Contact lens solution noncompliance can take many forms. Patients are bombarded with many choices when they shop for contact lens solutions and will often buy whatever solution is cheapest. Patients will also try to save money by "topping off" contact lens solutions. Occasional contact lens wearers can get into trouble storing lenses in the same solution for too long.

Contact lens case noncompliance can result in some interesting stories. I have had patients keep their contact lenses in drinking glasses, film canisters and even plastic sandwich bags. Recently, I heard of a patient keeping his contact lenses in a pair of plastic spoons in disinfecting solution on the bathroom sink. Storing contact lenses in spoons was a new one to me. Of course, this begs the question, would it make a difference if they were silver spoons?

Improving Lens Care Regimen Compliance

At each visit, review the importance of proper lens care with the patient. Recommend a specific contact lens solution. Reinforce this by prescribing the solution and advising patients that not all solutions are created equal. Educate each patient about the significance of rubbing the lenses, not topping off solutions, and cleaning and replacing the contact lens case. If a patient understands that ocular health, good vision, and contact lens comfort are affected by correct lens care, then that patient may be more compliant in the long run.

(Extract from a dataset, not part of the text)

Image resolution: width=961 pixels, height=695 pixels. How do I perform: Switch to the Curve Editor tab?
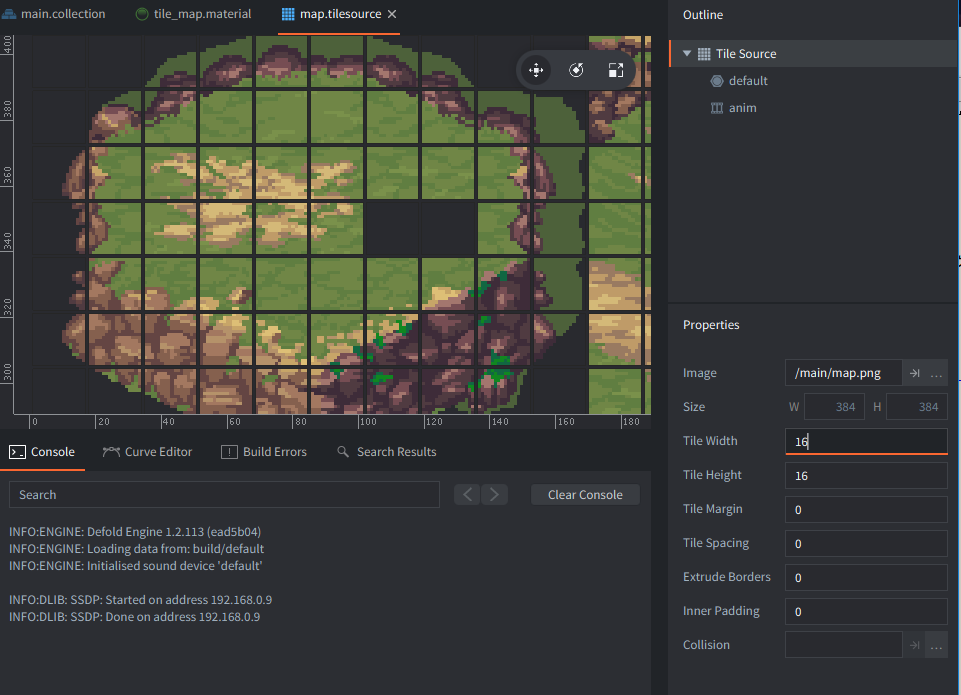147,452
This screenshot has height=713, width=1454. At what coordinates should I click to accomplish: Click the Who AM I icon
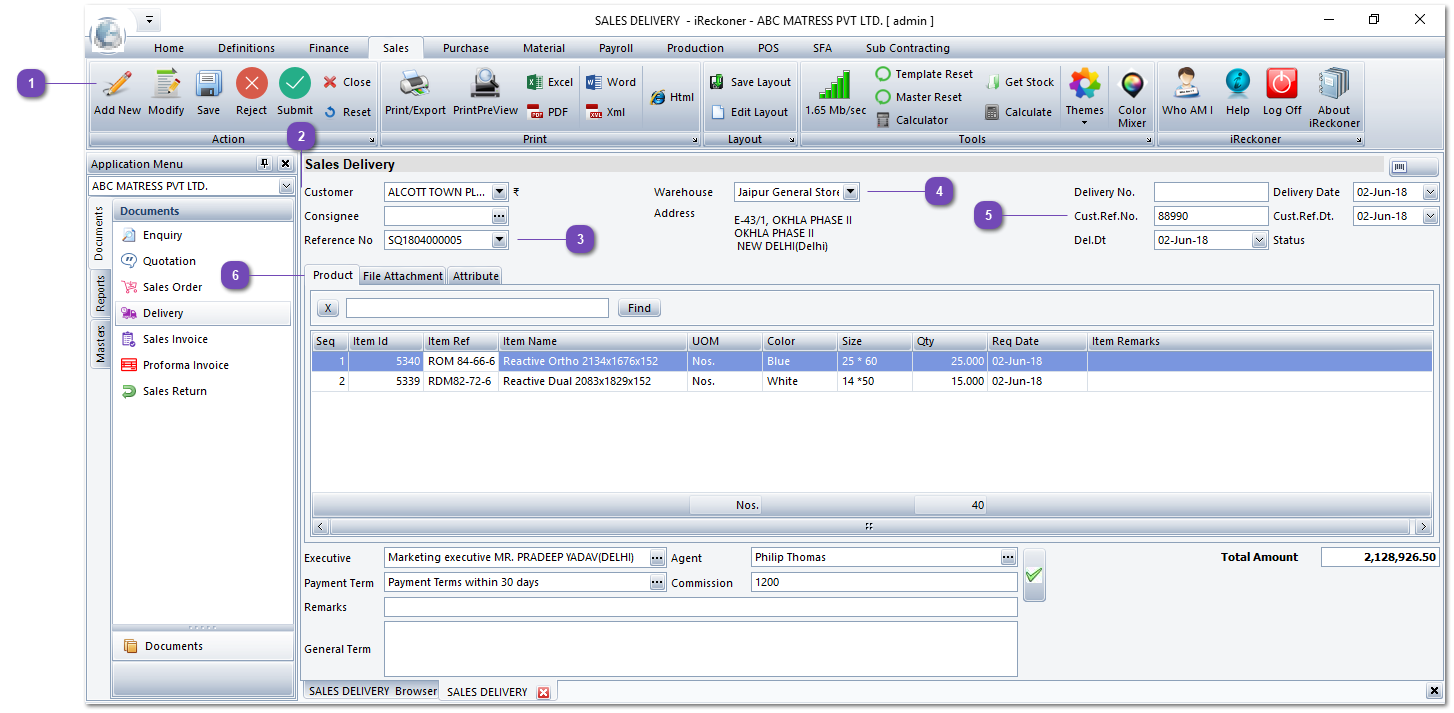(x=1187, y=84)
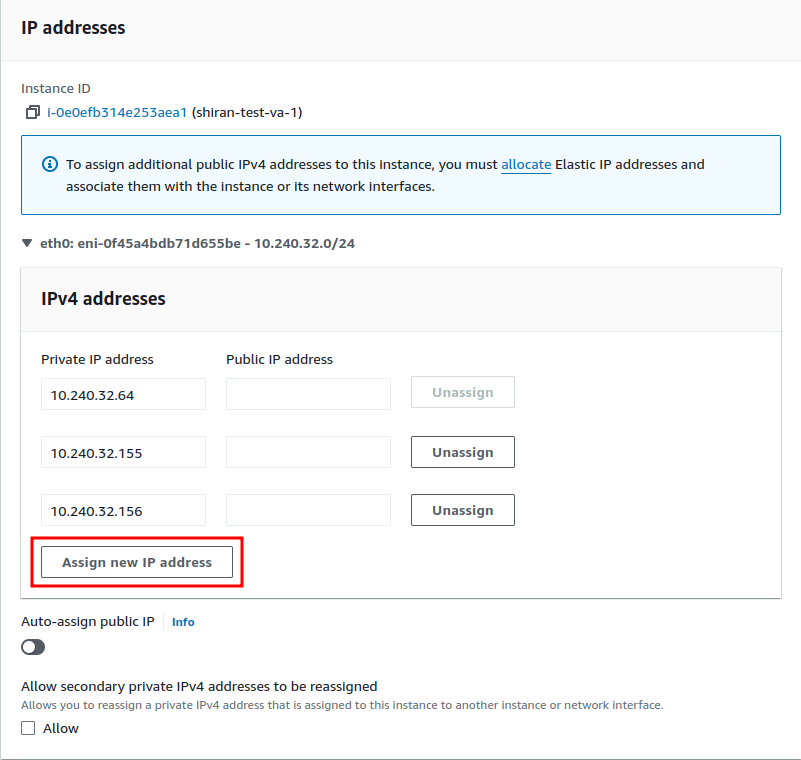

Miscellaneous Noncompliance

Patient #3: In the Examination Chair, With Multiple Lenses When we saw this patient in the office, he stated that he was running low on contact lenses but he was not having any problems otherwise. His entering acuities with contact lenses were good, but during biomicroscopy, it looked as if the patient was wearing multiple lenses. Upon further questioning, the patient admitted that, yes, he was in fact wearing two of his wife's −2.00D hydrogel lenses in each eye. Because he wore −4.00D lenses, and was good at addition, he figured he could stack two −2.00D lenses and see well enough until he could order more of his own prescription. His wife was tired of him ransacking her supply of lenses and had prohibited him from taking any more of her lenses, leaving him no choice but to get an exam. He would not admit to how long he had been "creative" with his contact lens wear.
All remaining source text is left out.